I ran into an issue, which I cannot reproduce, where a set of ingest nodes were complaining that they could not find an ingest pipeline during an ordinary _bulk request that used it. This followed a single node cluster being upgraded from 6.1.1 to 6.1.2 by adding a new node, then decommissioning the old node. While trying to debug the issue, two other nodes were added, which were also ingest nodes.
I was able to see the Ingest pipeline by requesting it directly:
GET /_ingest/pipeline/xpack_monitoring_6
as well as via the cluster state:
GET /_cluster/state/metadata?filter_path=metadata.ingest.pipeline
In both cases, it returned the expected ingest pipeline:
{
"xpack_monitoring_6": {
"description": "This is a placeholder pipeline for Monitoring API version 6 so that future versions may fix breaking changes.",
"version": 6010099,
"processors": []
}
}
Fixing the issue was simple, but it's unclear what was actually wrong. Simply delete, then replace the exact same ingest pipeline with the same name (it's possible that the DELETE step is unnecessary):
DELETE /_ingest/pipeline/xpack_monitoring_6
PUT /_ingest/pipeline/xpack_monitoring_6
{
"description": "This is a placeholder pipeline for Monitoring API version 6 so that future versions may fix breaking changes.",
"version": 6010099,
"processors": []
}
From that point onward it began to work.
/cc @AlexP-Elastic
Small update:
This happened again on the same cluster, which means that it had nothing to do with the upgrade. Also, the DELETE is not required; only the PUT of the ingest pipeline to replace it.

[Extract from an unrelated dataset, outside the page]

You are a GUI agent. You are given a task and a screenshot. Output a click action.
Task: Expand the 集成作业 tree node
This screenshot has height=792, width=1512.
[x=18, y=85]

It _appears_ to be related to updating an unrelated ingest pipeline, but we have not yet figured out how to make it retrigger since doing it again (the person that did it was not trying to make it happen).
@pickypg was ingest enabled on all the nodes?

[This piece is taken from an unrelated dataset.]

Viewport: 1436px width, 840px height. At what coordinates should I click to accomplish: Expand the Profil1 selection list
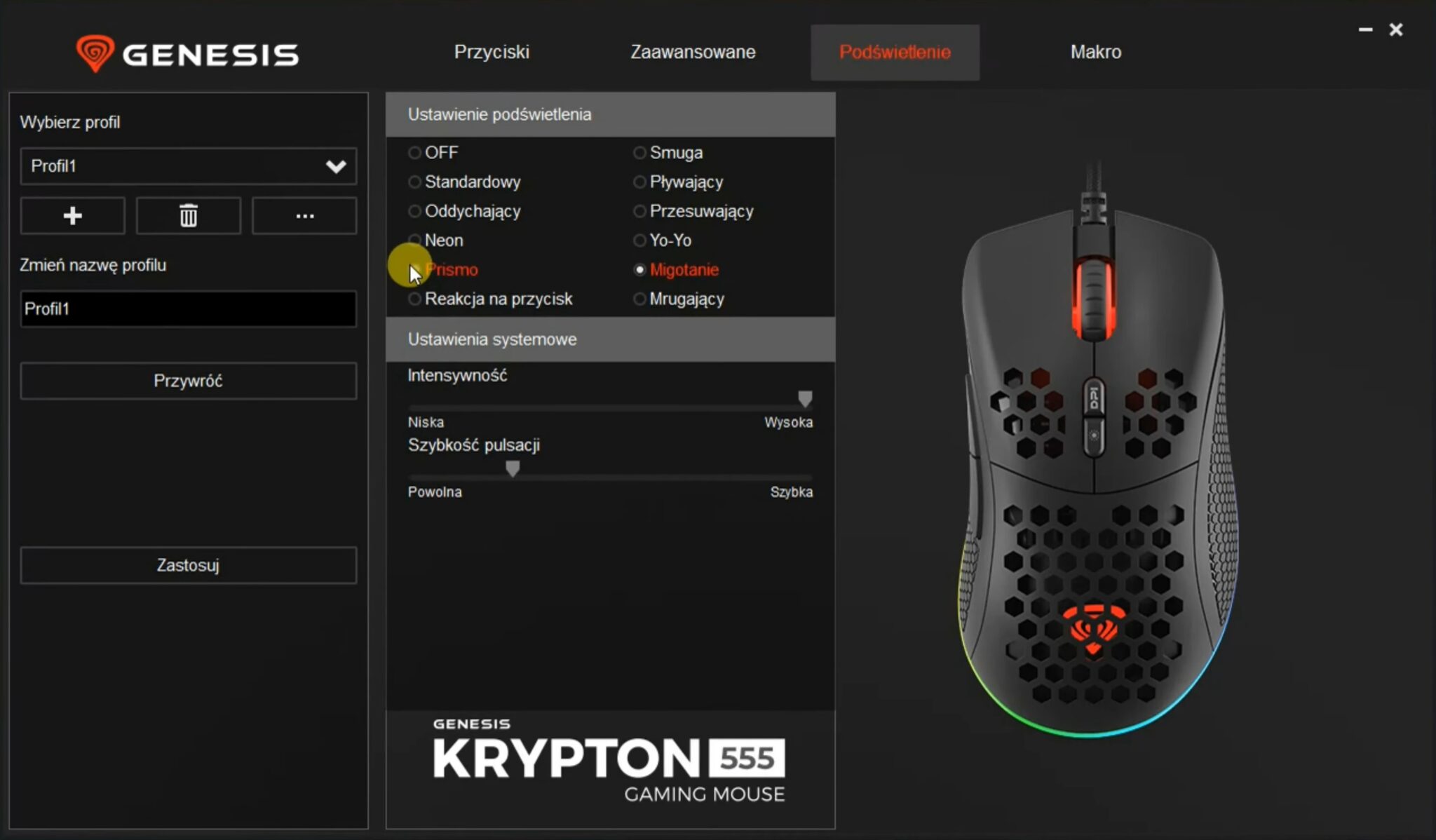[188, 166]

All 3 nodes were ingest enabled, in addition: 2 of the nodes were data+master eligible, 1 of the nodes was master only (this is standard 2HA config for Cloud clusters)
strange. let me know if there is a way to recreate and I will see what is happening!
this just happened on another Elastic Cloud cluster. I believe https://github.com/elastic/elasticsearch/pull/28588 should fix this problem.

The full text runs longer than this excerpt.